Da es auch hier noch etwas kalt ist
"muessen" alle Hunde Kleidung tragen...

Weisse Wueste, bunte Lagunen und Minusgrade

Uyuni ist ein unspekatakulaeres, haessliches kleines Dorf wo es nichts gibt ausser sehr schlechte „Pizzaria italiana“. Ich bin mir nicht sicher ob man hier weiss wer oder was Italien und/oder eine Pizza ist, dies haelt die Einwohner jedoch nicht davon ab ca. 20 dieser Restaurants nebeneinander zu eroeffnen.


Auch hier: Die immer gleichen Staende mit den immer gleichen Souvenirs



Der einzige Grund weshalb man ueberhaut in dieses saukalte Dorf kommt ist der „Salar de Uyuni“ die groesste Salzwueste der Welt. Auf einer Flaeche von 12.000 m2 liegen hier 10 Milliarden Tonnen Salz. Die Salzschicht ist auf der gesamten Flaeche 3-5m dick, sodass man mit dem Jeep problemlos ueberall drueber fahren kann.

Wie wahrscheinlich jeder Tourist in Bolivien buchen auch wir die 3-taegige Tour zum Salar und dessen Umgebung, eine der touristischen Hauptattraktionen des Landes.
Nach einer eiskalten Dusche bei Minusgraden im Hotel (Heizungen gibts hier nicht) sind wir startklar und warten mit unserem Gepaeck am Strassenrand auf unseren Jeep. Von anderen Reisenden haben wir berits eine Menge abenteuerliche Storys von schrottreifen Jeeps und permanent betrunken Fahrern gehoert und sind somit zurecht voller Vorfreude. Nachdem wir fast erforen sind kommt mit gut einer Stunde Verspaetung unser Fahrer und hat zudem noch unsere gemieteten Schlafsaecke vergessen. Die ganze Gruppe ist angepisst. Es kann also nurnoch besser werden und das wird es auch.

Der erste Stop liegt nur 10 min von Uyuni entfernt und ist ein alter Eisenbahnfriedhof. In einer Art Wuestenlandschaft stehen ca. 100 alte, verrostete Lokomotiven und Wagons herum. Grossartige Fotokulisse und ein toller Spielplatz, da man ueberall hinein und herauf klettern kann.

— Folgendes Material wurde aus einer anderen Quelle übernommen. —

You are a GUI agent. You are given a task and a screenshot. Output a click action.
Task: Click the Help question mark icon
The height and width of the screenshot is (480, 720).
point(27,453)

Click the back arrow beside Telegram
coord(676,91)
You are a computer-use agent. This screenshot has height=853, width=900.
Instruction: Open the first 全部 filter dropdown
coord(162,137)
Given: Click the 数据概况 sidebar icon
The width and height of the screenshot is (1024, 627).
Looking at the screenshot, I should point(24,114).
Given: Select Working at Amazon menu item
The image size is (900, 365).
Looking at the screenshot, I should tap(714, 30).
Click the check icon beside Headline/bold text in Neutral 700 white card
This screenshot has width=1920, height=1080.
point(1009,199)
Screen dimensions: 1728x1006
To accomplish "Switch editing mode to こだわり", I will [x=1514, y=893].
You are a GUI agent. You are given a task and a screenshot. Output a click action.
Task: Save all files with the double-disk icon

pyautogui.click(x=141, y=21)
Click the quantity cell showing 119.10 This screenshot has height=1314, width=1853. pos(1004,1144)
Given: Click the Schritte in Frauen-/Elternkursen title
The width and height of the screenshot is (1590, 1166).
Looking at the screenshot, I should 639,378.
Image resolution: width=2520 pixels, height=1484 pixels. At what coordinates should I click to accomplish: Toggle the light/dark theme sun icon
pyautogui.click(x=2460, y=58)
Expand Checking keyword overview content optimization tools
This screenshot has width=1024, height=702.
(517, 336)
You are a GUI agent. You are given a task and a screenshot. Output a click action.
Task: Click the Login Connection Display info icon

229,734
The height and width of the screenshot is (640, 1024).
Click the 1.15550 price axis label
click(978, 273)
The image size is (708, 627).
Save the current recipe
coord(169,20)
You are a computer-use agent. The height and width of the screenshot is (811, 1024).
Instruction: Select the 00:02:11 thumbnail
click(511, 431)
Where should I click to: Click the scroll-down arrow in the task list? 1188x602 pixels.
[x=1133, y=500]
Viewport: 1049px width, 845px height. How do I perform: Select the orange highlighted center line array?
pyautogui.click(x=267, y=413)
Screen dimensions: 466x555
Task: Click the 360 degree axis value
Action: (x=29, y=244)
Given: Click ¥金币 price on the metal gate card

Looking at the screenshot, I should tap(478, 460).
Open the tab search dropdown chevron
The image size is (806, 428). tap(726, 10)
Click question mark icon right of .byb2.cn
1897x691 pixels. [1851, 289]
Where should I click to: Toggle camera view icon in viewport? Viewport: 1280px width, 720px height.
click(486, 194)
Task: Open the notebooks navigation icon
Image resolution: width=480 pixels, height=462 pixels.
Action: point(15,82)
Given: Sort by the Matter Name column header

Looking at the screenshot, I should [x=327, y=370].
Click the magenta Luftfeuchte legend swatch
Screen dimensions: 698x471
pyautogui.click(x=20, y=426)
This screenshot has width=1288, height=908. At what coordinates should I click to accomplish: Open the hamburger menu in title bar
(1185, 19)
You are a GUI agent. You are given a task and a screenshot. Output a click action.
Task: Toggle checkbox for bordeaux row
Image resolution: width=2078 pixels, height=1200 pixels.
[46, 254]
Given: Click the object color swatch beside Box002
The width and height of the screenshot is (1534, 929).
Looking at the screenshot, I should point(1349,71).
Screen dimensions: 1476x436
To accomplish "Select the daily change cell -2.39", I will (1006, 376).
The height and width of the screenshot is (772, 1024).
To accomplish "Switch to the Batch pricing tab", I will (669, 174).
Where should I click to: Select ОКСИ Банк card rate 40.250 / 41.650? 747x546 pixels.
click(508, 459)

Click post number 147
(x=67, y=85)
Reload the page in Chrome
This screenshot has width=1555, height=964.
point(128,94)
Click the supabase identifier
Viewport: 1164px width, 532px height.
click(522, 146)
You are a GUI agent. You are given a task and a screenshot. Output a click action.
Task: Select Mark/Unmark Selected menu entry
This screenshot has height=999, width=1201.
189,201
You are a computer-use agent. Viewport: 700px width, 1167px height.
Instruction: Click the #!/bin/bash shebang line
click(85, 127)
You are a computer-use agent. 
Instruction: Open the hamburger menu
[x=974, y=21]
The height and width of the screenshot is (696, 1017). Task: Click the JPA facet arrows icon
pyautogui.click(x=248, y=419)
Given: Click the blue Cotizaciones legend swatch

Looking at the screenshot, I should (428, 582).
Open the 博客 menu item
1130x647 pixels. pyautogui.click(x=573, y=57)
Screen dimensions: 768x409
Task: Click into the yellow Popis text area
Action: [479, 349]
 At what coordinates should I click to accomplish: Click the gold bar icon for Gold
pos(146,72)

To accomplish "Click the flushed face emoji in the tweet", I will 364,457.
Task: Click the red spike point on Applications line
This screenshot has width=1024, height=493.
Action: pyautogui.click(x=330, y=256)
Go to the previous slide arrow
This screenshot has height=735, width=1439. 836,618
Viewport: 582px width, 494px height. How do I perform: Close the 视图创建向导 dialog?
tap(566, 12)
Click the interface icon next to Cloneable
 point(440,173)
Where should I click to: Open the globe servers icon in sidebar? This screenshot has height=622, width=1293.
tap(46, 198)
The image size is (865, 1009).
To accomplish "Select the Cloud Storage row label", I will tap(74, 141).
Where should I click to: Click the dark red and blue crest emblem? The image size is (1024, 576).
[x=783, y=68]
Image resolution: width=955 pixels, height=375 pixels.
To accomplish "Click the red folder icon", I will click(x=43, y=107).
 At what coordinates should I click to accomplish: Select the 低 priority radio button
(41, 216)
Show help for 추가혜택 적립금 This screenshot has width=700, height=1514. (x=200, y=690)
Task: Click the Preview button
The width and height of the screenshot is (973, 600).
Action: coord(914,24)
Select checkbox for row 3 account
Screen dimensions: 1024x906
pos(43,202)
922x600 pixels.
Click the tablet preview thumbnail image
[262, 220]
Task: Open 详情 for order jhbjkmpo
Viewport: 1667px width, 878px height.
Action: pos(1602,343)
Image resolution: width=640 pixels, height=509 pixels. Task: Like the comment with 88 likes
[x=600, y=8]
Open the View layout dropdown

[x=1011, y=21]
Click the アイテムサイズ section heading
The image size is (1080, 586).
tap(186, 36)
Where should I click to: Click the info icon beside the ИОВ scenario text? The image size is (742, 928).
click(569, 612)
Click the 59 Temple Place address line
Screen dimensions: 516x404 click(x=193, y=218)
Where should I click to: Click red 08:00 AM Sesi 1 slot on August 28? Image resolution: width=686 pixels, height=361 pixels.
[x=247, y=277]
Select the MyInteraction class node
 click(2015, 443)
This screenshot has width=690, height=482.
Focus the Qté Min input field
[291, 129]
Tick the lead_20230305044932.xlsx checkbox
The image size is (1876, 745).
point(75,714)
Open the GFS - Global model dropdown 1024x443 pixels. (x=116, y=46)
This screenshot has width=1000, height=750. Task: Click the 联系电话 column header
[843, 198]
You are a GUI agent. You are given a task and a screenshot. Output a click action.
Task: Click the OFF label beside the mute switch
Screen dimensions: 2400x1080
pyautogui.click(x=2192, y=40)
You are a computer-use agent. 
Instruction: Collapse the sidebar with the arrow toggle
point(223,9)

Als naechstes folgt berits die Hauptattraktion: Die Salzwueste! WOW! Weiss in alle Richtungen wohin man auch schaut, bis zum leuchtend-blauen Horizont. Der weisse Boden sieht fast so aus wie Schnee, nur dass es hier keine Berge gibt, sondern alles auf einer ebenen Flaeche liegt. Soetwas haben wir noch nicht gesehen und sind wirklich begeistert.
Auf Grund der gegebenen Naturbesonderheiten ist jeder Tourist hier verpflichtet moeglichst bescheuerte Fotos zu machen.










Ueber die Salzschicht fahren wir weiter bis zur „Isla del Pescado“. Fische gibt es hier natuerlich nicht, die Insel ist vielmehr eine Art Fels der sich wie eine Fata Morgana aus dem Weiss erhebt. Hier waechst nichts als Kakteen, die bis zu 8m hoch sind.




Die Unterkunft fuer die erste Nacht ist ein Salzhotel am Rande der Wueste. Hier ist alles aus Salz: Die Waende, der Boden, Tische, Stuehle, Betten...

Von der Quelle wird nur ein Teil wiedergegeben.